Don Fiene (Knoxville, TN.) is our "guest editor" this month. He is also our expert on insulators from the USSR, and has written up the following account of his travels to the Soviet Union in June of this year, which I would like to share with you.

Thanks, Don, one more time, for letting the readers have a glimpse of your insulator adventures in the Soviet Union. I reread the stories you sent in for the June, 1981 and the September, 1984 issues, and it seems you have figured out a few more angles since then.
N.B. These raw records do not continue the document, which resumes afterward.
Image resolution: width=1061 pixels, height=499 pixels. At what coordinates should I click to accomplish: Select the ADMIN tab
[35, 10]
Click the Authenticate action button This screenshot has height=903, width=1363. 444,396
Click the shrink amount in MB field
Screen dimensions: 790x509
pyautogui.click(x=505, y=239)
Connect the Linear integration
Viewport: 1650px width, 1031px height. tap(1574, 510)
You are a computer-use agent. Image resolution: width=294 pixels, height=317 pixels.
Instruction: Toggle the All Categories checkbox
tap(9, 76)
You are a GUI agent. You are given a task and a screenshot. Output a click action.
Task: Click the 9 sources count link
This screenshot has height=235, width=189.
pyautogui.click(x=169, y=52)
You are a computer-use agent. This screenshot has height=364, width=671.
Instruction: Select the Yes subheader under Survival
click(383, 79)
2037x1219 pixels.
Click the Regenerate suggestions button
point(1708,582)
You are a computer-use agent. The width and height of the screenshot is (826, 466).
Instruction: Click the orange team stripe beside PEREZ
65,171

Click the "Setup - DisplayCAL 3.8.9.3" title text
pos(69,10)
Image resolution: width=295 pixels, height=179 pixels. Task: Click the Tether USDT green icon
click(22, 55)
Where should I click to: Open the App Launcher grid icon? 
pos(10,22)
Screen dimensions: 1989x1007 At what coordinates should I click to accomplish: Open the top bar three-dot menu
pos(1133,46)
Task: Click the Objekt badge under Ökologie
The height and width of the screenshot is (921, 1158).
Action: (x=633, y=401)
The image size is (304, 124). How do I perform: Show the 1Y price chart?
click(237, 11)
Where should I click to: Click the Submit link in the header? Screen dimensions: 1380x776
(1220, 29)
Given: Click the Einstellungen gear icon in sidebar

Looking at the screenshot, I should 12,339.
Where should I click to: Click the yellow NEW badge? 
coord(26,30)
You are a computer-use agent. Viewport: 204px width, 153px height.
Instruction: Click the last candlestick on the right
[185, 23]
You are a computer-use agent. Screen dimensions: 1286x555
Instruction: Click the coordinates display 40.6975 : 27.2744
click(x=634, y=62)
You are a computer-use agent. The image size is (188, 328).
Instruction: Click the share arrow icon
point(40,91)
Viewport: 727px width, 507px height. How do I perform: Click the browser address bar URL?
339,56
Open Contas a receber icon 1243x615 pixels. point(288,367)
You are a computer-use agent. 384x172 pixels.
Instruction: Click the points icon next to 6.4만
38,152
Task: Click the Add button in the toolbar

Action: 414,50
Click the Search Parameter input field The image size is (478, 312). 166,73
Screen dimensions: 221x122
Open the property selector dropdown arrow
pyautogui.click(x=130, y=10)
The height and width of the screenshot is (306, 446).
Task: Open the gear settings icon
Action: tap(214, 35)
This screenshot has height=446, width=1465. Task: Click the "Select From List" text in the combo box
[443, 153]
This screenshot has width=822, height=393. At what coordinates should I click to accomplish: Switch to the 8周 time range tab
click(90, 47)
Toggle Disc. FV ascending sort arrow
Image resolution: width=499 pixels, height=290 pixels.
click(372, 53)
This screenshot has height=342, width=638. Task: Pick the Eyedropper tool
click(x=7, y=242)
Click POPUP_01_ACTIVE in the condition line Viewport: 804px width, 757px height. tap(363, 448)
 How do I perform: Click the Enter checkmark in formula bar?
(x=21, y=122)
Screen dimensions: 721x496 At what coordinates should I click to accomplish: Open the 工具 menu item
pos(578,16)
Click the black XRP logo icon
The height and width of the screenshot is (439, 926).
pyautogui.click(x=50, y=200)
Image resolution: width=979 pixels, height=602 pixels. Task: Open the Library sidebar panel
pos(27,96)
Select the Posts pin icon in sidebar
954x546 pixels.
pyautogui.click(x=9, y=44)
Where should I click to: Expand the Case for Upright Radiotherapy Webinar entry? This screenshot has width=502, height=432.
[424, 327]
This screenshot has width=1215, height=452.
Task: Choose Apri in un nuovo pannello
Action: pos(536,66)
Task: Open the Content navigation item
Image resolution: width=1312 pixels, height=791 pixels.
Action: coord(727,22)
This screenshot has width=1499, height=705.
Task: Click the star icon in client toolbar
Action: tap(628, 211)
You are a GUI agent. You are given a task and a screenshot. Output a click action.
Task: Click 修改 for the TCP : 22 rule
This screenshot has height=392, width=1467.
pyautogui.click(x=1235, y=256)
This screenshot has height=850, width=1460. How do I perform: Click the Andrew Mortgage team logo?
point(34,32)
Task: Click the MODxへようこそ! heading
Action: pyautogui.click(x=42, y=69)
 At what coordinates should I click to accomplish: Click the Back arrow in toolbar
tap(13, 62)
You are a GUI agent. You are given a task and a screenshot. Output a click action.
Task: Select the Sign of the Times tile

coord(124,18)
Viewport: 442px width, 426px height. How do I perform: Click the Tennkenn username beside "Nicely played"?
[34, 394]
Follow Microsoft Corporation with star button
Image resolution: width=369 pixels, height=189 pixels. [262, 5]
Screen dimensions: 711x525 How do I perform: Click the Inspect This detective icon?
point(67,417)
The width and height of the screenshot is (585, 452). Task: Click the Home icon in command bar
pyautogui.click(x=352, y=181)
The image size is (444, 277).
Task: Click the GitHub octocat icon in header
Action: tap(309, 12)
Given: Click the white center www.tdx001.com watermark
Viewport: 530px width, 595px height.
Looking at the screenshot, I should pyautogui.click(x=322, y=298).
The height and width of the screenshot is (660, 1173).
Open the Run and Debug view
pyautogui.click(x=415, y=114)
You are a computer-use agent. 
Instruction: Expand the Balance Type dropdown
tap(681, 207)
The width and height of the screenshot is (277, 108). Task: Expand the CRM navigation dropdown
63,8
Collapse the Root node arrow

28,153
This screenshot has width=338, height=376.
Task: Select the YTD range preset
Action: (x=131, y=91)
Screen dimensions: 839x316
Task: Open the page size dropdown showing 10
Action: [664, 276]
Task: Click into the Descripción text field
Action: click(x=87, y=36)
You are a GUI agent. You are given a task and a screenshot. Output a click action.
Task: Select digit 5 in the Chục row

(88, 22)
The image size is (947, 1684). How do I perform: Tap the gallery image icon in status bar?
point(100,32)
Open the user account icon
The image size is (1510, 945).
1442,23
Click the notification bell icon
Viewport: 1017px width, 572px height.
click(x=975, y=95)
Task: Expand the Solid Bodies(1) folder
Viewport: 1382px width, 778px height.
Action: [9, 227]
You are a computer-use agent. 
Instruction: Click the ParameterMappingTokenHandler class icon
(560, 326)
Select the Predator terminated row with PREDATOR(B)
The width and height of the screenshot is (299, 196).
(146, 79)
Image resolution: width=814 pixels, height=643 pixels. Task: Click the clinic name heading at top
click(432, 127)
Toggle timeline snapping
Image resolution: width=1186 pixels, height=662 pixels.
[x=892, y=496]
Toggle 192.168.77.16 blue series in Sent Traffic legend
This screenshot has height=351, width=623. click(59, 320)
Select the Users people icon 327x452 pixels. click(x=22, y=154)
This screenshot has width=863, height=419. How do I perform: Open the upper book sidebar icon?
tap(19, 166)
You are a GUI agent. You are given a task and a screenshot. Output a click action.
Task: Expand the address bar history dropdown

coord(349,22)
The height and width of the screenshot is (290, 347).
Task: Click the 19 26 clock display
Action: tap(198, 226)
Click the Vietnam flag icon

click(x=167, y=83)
It might be wise if you also figured out a way to keep those people in uniform from reading the same accounts, and I am talking about the ones who live in the USSR!!


SOVIET INSULATOR REPORT, 1985

by Donald M. Fiene

From June 12th through 29th I led a group of 50 students and other tourists on a tour of the USSR, entering at Leningrad and leaving from Moscow. From Leningrad we flew to Yerevan, capital of the Armenian SSR; from there we went by bus through the foothills of the Caucasus Mountains, to Tiblisi (Tiflis) capital of the Georgian SSR, passing enroute through a portion of Azerbaijan SSR. Next we flew to Kiev, capital of the Ukraine, thence to Moscow. I made a point of leaving from Moscow because the customs at Leningrad has gotten very rough over the past several years. I got a few insulators out last year but wasn't sure I could do it again. I was hoping Moscow, especially under Gorbachew, would be more tolerant of eccentric baggage. As it turned out, not a single person in our group was searched upon leaving -- so I took out 23 insulators, an iron railroad warning sign 11 x 17", several big pieces of obsidian rock, a huge Soviet flag and sundry other contraband. And I also had my burglary tools to worry about: large pliers, wire cutters, screw driver. All that stuff (including a large glass insulator with much metal attached) was packed into a strong and roomy carry-on handbag. That bag went through X-ray machines at five major airports, both Soviet and U.S., just during the period when the Lebanon hijacking was hot in the news, and not a single airport worker could get up enough curiosity to search it. Makes you wonder, don't it? 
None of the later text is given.